● Supplied text
As the COVID-19 pandemic continues to disrupt the flow of products from Asia, many businesses here are working to secure stronger supply chains.
“The coronavirus has been a big wake-up call for a lot of companies,” said Rosemary Coates, an adviser to the University of San Diego School of Business’ Supply Chain Management Institute and founder of The Reshoring Institute. “I think we are just at the beginning of how supply chains are going to be affected. About 40 percent of the production of the world’s goods comes from China. Most (U.S.) companies have 30 to 60 days of inventory.”
Dependence on products manufactured in China has made businesses extremely vulnerable to supply disruptions, said Kate Winfield, supply chain manager for Viasat in Carlsbad.
A supply interruption “impacts your reputation,” Winfield said. “It affects revenue, competition, time to market. Supply chains are global now. There is reliance that extends beyond the U.S. At the end of the day, if you can’t deliver your product you have nothing.”
Buying products from Asia, where labor costs and goods are cheaper, has made many U.S. businesses more profitable, said Joel Sutherland, managing director of the Supply Chain Management Institute. It also has made companies here dependent on the wellbeing of foreign manufacturers. There is a greater need to find multiple sources of supplies and to continually monitor the ability of foreign companies to maintain their shipments.

● Dataset entries

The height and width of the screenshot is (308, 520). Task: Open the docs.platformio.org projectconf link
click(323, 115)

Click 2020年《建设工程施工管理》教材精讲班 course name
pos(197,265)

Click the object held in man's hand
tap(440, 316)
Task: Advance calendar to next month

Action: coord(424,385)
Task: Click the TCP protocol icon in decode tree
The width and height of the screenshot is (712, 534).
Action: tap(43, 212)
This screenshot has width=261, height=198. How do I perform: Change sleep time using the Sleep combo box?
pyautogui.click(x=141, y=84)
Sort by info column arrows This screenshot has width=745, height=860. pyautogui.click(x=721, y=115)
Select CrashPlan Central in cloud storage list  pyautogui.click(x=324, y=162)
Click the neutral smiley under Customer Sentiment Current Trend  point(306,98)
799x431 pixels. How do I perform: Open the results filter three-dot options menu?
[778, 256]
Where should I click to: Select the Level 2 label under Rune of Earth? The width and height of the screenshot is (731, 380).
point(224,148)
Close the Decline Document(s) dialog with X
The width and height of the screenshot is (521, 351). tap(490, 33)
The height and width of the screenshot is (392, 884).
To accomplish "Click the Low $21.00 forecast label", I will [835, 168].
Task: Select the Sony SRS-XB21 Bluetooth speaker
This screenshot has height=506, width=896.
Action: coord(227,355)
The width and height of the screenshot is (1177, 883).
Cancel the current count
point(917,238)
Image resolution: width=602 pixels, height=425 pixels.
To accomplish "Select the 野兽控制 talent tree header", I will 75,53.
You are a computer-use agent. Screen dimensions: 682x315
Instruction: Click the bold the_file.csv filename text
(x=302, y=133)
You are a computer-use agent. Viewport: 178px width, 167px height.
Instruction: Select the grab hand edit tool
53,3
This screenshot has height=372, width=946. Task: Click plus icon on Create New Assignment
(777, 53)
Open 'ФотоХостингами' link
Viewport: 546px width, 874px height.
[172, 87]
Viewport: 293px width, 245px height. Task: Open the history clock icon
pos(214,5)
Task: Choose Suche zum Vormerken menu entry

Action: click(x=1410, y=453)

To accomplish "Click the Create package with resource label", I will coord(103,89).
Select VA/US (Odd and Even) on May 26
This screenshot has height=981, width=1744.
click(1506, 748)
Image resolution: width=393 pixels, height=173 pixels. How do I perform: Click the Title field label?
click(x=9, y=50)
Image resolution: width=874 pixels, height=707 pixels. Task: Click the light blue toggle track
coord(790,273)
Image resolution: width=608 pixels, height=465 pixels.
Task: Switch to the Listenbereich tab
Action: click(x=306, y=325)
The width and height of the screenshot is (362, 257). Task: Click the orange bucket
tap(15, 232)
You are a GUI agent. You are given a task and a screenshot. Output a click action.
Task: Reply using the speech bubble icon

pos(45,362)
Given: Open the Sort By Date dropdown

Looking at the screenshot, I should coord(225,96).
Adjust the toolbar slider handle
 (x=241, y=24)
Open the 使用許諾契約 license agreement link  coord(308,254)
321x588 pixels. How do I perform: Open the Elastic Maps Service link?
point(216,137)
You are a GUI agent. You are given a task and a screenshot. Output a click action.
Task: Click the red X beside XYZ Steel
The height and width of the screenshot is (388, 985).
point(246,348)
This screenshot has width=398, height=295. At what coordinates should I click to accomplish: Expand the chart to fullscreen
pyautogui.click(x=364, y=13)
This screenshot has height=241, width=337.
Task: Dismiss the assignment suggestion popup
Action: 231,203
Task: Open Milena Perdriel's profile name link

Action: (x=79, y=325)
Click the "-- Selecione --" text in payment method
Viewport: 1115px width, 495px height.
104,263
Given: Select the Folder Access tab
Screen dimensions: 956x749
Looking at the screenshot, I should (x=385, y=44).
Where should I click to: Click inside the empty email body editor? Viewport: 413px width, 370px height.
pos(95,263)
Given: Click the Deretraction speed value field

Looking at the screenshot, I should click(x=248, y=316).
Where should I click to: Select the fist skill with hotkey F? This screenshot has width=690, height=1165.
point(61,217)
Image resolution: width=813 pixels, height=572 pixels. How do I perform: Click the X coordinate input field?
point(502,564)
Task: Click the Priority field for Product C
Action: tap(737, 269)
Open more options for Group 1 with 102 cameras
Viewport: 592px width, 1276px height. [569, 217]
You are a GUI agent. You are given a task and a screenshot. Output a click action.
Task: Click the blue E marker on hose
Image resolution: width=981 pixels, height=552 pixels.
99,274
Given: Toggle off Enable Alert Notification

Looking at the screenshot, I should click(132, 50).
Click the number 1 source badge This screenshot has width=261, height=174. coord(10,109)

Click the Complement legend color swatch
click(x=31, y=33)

● Things to do
1. Copy the passage from the supply chain article that begins at the words "Dependence on products" and stops after the words "Viasat in Carlsbad.".
2. Answer these questions using the supply chain article:
(a) According to Rosemary Coates, about what share of the world's goods production comes from China?
(b) In what city is Viasat located?
(c) Who is the managing director of the Supply Chain Management Institute?

● Answers for this exercise
1.
Dependence on products manufactured in China has made businesses extremely vulnerable to supply disruptions, said Kate Winfield, supply chain manager for Viasat in Carlsbad.

2.
(a) About 40 percent
(b) Carlsbad
(c) Joel Sutherland